恋のコーチは期間限定
「いつの間に出来たんですか。男。」

 私とは正反対に楽しそうな柚。

「出来たっていうか……。」

「え?一夜の過ち的な!?」

「………的な。」

 柚は嬉しそうにはしゃいでいる。

 何が嬉しいのよ。
 他人事だと思って………。

「その人、そんなに良かったんですね。」

 不意に「昨日の美希さん良かったよ」という蒼葉くんの甘い囁きが耳元に蘇って急激に恥ずかしくなる。

「真っ赤ですよ?美希さん。」

「………もう勘弁して。」

「いいじゃないですか。
 季節とともに春が訪れたって。」

「春じゃない。」

 春と言われ急に別の重要なことも思い出した。

「もうその人とは会えないんですか?」

「会えないこともないけど………。
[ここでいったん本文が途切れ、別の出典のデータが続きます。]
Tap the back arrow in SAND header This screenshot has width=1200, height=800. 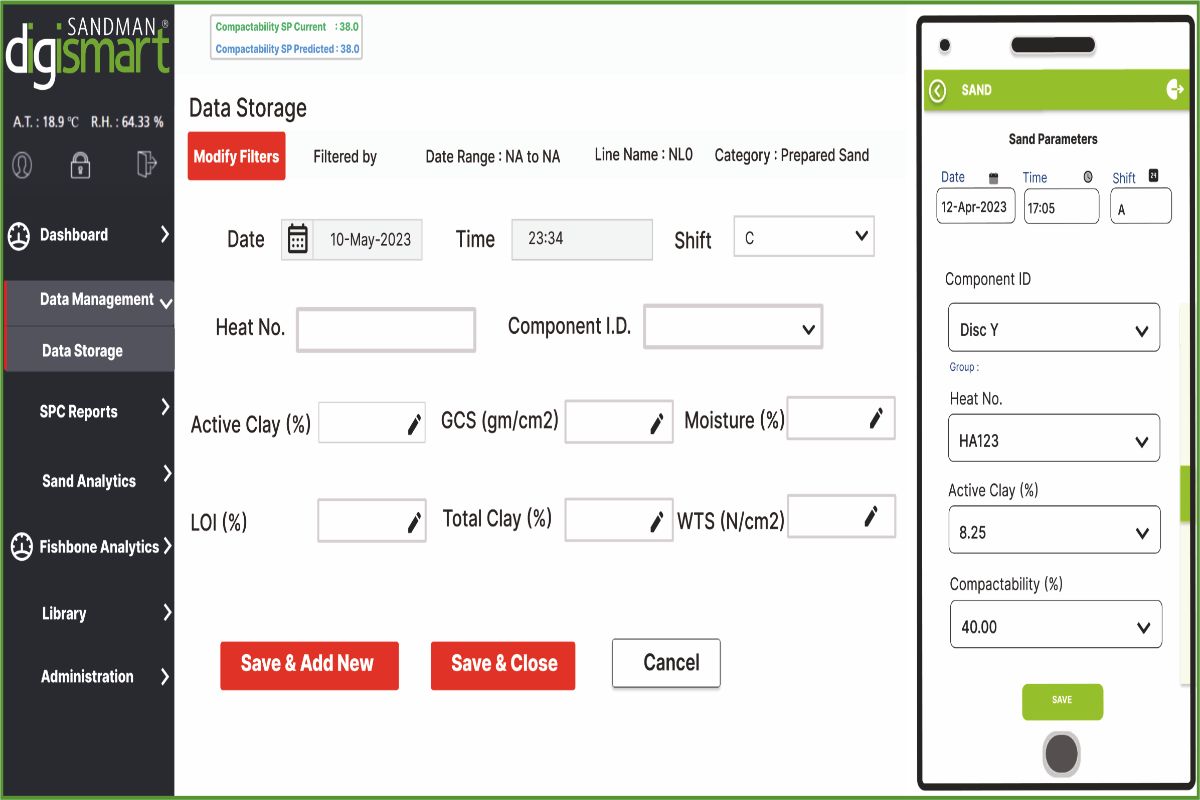click(x=937, y=91)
」

 コーチの件は本気だったみたいだ。
 昨日のコートで待っていてくれるとさえ言っていた。

 でも…………。

「じゃ何も問題ないじゃないですか。」

 ため息混じりに現実を口にした。

「相手たぶん18歳。」

「………犯罪じゃないですか!!!
 そこんとこ詳しく!!」

 ますます楽しそうな柚を説得して、報告するのはお昼のランチまで待ってもらうことにした。